Work to be completed:
With both ends included, repeat exactly the lines of the entries below from the one containing "https://doi.org/10.1643/CE-14-229 (1066, 663)" down to the one containing "Subscribe (1025, 1405)", and no others.

Extracted data entries:
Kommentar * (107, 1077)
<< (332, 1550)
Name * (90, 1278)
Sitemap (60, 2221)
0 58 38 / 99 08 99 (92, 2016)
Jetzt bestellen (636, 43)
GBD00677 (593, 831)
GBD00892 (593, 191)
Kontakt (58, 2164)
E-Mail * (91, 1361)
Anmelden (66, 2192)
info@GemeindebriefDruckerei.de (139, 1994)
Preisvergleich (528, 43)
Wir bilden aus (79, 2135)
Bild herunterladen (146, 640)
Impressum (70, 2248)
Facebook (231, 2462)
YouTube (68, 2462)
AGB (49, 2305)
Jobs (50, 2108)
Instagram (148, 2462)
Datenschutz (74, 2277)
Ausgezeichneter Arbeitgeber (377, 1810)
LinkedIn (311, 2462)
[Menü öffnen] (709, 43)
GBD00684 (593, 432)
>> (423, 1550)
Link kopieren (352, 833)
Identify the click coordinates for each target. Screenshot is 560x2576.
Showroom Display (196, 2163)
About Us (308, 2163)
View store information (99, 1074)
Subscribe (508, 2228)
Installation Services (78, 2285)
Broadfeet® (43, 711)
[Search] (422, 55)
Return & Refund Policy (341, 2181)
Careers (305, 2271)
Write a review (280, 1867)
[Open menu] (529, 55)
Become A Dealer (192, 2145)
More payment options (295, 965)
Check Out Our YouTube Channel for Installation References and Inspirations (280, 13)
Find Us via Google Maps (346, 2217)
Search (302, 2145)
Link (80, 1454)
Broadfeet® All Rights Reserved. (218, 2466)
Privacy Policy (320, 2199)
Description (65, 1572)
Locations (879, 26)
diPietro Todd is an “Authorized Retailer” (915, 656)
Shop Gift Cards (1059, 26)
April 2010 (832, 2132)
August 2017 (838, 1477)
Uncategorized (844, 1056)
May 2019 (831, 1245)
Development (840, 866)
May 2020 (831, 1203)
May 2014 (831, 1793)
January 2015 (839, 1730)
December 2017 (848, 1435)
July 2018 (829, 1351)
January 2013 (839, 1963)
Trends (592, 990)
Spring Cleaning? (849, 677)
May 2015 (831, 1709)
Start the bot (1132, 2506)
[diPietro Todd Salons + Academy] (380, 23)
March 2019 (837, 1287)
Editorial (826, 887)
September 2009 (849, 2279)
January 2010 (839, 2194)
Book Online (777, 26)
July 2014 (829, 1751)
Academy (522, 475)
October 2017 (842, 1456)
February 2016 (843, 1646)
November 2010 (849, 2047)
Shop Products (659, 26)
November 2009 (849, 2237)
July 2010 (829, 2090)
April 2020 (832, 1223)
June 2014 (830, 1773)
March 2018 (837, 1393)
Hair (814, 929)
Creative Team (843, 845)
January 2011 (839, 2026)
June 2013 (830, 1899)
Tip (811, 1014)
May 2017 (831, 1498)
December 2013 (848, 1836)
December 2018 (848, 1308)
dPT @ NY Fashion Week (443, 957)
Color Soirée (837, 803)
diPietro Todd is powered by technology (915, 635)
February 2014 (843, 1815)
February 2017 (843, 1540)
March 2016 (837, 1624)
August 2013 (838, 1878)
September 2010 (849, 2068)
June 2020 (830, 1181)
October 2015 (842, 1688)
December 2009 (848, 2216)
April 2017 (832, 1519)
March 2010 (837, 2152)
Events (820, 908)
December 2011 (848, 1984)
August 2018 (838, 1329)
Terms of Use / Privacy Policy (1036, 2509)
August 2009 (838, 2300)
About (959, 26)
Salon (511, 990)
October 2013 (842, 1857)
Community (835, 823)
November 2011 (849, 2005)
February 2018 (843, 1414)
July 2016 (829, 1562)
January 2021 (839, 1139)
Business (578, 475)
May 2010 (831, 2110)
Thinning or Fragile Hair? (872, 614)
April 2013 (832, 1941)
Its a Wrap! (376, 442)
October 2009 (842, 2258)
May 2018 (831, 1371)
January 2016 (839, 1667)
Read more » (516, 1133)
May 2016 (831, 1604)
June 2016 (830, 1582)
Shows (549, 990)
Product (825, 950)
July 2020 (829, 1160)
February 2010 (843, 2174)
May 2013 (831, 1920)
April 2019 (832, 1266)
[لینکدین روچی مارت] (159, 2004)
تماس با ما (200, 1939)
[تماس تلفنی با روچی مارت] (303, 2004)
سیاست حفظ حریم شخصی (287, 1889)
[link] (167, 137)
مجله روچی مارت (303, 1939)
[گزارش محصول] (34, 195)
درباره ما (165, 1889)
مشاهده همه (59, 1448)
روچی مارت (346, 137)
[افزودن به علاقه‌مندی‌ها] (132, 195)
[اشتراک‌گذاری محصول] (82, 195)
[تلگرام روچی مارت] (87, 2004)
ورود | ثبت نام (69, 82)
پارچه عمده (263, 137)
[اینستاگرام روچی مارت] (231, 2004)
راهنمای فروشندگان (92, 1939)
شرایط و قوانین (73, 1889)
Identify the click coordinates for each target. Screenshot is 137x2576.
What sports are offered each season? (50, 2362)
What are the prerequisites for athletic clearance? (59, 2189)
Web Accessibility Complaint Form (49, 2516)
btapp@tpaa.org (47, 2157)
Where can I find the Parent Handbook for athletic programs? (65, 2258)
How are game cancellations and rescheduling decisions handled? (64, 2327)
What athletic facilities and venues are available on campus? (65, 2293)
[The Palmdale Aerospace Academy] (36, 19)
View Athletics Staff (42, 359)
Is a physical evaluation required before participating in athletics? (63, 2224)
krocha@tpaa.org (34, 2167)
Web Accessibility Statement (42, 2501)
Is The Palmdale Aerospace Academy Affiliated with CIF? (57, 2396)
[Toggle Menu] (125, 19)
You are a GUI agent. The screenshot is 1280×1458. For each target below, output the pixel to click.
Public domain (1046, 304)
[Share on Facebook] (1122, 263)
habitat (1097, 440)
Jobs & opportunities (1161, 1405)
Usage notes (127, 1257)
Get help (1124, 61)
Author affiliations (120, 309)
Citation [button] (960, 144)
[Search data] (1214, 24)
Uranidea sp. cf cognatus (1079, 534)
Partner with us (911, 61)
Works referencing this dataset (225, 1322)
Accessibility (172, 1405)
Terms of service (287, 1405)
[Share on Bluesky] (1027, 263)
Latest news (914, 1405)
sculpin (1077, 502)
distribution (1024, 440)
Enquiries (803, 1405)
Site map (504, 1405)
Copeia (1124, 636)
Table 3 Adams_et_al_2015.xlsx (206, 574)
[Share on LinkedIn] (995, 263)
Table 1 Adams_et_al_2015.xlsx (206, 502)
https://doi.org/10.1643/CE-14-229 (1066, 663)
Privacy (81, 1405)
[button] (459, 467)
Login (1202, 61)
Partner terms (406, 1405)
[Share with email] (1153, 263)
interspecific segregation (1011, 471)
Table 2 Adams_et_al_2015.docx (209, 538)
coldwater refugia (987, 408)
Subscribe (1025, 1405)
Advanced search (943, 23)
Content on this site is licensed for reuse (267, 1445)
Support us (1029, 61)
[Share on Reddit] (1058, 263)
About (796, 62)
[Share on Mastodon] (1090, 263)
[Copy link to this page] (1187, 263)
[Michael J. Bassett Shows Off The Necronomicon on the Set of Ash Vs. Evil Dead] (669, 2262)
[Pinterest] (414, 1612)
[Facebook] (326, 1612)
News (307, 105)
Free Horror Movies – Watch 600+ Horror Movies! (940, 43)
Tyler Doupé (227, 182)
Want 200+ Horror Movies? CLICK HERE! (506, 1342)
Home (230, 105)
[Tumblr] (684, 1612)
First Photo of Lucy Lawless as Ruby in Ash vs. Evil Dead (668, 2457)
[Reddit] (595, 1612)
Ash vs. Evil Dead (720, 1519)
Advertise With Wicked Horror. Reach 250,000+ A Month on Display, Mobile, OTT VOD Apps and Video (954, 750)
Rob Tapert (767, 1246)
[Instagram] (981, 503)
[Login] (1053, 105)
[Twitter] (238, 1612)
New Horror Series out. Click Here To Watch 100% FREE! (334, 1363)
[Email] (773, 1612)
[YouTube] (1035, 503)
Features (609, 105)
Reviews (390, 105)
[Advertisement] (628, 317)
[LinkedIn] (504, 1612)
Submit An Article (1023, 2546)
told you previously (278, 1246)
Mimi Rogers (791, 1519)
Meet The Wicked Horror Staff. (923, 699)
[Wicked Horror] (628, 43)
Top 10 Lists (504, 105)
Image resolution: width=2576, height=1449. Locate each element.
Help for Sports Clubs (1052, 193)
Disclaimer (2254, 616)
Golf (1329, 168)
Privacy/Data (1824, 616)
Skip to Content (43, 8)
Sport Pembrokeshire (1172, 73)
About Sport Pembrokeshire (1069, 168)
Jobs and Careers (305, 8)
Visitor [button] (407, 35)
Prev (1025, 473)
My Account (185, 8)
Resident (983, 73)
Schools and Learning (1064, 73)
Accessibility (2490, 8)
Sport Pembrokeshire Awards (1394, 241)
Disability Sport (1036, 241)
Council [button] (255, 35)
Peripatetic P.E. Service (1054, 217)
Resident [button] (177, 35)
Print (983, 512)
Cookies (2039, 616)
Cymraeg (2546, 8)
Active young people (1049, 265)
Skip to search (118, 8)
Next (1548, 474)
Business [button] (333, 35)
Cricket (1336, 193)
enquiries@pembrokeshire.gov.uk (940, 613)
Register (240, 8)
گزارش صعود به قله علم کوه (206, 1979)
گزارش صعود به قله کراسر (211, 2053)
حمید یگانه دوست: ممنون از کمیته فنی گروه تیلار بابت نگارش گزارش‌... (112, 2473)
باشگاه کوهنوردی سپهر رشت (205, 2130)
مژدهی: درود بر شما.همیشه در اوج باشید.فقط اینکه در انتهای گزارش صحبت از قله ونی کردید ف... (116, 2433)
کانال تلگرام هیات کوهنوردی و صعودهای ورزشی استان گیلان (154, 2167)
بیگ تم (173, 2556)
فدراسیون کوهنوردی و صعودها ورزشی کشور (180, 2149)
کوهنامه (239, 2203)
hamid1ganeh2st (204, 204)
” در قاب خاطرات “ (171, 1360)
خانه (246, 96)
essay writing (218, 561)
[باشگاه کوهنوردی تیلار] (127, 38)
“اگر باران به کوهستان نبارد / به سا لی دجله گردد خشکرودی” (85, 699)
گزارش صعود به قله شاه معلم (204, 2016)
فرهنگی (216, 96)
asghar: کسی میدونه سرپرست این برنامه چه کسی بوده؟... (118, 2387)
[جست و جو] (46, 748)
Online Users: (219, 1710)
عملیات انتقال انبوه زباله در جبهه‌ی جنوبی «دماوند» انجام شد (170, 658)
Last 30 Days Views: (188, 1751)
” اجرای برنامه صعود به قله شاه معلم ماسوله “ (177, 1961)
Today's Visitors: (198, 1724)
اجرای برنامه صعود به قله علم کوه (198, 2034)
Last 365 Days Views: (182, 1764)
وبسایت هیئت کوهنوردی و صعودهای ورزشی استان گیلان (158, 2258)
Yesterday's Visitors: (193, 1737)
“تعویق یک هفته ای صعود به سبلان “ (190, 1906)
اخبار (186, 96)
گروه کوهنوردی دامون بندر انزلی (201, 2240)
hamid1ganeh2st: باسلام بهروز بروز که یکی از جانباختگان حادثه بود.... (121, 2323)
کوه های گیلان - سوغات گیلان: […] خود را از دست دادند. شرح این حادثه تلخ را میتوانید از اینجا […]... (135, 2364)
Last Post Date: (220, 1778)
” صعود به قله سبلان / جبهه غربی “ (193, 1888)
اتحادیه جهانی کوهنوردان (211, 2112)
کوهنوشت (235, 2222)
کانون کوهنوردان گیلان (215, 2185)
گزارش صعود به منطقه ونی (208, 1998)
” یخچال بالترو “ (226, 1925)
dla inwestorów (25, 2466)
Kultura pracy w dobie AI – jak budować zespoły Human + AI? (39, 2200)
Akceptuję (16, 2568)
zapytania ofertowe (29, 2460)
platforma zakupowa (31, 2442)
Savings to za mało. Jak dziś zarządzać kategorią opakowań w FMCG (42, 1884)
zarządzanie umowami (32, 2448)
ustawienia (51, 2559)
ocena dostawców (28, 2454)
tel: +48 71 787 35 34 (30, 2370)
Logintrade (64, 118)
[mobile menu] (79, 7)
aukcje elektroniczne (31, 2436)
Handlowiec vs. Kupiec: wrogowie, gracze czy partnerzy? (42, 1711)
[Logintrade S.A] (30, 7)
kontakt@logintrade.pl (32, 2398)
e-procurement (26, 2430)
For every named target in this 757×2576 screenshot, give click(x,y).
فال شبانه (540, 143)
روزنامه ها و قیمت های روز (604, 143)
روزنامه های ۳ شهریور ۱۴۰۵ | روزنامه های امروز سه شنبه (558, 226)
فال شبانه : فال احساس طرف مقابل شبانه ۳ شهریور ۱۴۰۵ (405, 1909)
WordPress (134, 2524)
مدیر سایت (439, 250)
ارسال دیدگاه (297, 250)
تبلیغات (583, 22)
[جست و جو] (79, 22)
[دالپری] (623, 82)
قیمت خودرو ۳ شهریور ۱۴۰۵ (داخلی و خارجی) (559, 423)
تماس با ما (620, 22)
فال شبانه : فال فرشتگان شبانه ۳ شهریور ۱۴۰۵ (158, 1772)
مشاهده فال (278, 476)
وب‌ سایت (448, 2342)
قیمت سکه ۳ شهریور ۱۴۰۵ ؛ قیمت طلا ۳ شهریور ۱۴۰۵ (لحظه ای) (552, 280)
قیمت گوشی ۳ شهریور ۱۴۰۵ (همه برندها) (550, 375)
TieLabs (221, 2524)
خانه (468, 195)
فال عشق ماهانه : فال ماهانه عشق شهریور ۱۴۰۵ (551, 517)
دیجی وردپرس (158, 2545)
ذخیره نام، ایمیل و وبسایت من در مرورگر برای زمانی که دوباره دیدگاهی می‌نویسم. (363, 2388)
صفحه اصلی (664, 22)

Output below:
https://doi.org/10.1643/CE-14-229 (1066, 663)
Privacy (81, 1405)
[button] (459, 467)
Login (1202, 61)
Partner terms (406, 1405)
[Share with email] (1153, 263)
interspecific segregation (1011, 471)
Table 2 Adams_et_al_2015.docx (209, 538)
coldwater refugia (987, 408)
Subscribe (1025, 1405)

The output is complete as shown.